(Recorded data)
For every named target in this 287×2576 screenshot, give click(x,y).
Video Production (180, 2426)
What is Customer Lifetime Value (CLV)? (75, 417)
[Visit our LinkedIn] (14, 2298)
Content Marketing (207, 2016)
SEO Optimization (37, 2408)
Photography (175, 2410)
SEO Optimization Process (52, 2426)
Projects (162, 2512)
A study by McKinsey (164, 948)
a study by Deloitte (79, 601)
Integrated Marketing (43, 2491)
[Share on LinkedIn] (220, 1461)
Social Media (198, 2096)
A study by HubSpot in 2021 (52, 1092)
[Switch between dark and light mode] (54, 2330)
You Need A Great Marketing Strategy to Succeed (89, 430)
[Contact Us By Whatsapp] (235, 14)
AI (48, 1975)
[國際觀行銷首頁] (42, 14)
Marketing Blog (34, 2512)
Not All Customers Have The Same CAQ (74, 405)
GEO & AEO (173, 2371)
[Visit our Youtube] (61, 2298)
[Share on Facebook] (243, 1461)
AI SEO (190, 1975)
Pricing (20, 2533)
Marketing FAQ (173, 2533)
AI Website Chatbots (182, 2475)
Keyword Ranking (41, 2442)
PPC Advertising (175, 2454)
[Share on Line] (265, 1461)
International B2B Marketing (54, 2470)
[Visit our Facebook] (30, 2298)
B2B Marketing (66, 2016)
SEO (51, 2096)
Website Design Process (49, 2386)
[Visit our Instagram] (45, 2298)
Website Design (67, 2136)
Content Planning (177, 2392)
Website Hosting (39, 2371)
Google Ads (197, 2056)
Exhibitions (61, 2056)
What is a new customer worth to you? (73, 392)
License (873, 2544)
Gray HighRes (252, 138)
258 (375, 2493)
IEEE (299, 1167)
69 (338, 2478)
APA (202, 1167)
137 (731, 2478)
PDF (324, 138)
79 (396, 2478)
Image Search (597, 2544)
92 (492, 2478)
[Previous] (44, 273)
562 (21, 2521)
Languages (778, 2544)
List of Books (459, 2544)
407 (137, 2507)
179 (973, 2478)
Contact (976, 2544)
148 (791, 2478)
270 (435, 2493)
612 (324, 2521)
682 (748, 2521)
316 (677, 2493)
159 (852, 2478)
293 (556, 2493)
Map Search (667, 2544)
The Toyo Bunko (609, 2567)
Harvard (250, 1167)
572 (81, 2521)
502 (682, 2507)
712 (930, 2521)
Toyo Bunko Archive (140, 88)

**WORK REQUIRED**
Transcribe every line above, character for character.

**SOLVED EXERCISE**
For every named target in this 287×2576 screenshot, give click(x,y).
Video Production (180, 2426)
What is Customer Lifetime Value (CLV)? (75, 417)
[Visit our LinkedIn] (14, 2298)
Content Marketing (207, 2016)
SEO Optimization (37, 2408)
Photography (175, 2410)
SEO Optimization Process (52, 2426)
Projects (162, 2512)
A study by McKinsey (164, 948)
a study by Deloitte (79, 601)
Integrated Marketing (43, 2491)
[Share on LinkedIn] (220, 1461)
Social Media (198, 2096)
A study by HubSpot in 2021 (52, 1092)
[Switch between dark and light mode] (54, 2330)
You Need A Great Marketing Strategy to Succeed (89, 430)
[Contact Us By Whatsapp] (235, 14)
AI (48, 1975)
[國際觀行銷首頁] (42, 14)
Marketing Blog (34, 2512)
Not All Customers Have The Same CAQ (74, 405)
GEO & AEO (173, 2371)
[Visit our Youtube] (61, 2298)
[Share on Facebook] (243, 1461)
AI SEO (190, 1975)
Pricing (20, 2533)
Marketing FAQ (173, 2533)
AI Website Chatbots (182, 2475)
Keyword Ranking (41, 2442)
PPC Advertising (175, 2454)
[Share on Line] (265, 1461)
International B2B Marketing (54, 2470)
[Visit our Facebook] (30, 2298)
B2B Marketing (66, 2016)
SEO (51, 2096)
Website Design Process (49, 2386)
[Visit our Instagram] (45, 2298)
Website Design (67, 2136)
Content Planning (177, 2392)
Website Hosting (39, 2371)
Google Ads (197, 2056)
Exhibitions (61, 2056)
What is a new customer worth to you? (73, 392)
License (873, 2544)
Gray HighRes (252, 138)
258 (375, 2493)
IEEE (299, 1167)
69 (338, 2478)
APA (202, 1167)
137 (731, 2478)
PDF (324, 138)
79 (396, 2478)
Image Search (597, 2544)
92 (492, 2478)
[Previous] (44, 273)
562 (21, 2521)
Languages (778, 2544)
List of Books (459, 2544)
407 (137, 2507)
179 (973, 2478)
Contact (976, 2544)
148 (791, 2478)
270 (435, 2493)
612 (324, 2521)
682 (748, 2521)
316 (677, 2493)
159 (852, 2478)
293 (556, 2493)
Map Search (667, 2544)
The Toyo Bunko (609, 2567)
Harvard (250, 1167)
572 (81, 2521)
502 (682, 2507)
712 (930, 2521)
Toyo Bunko Archive (140, 88)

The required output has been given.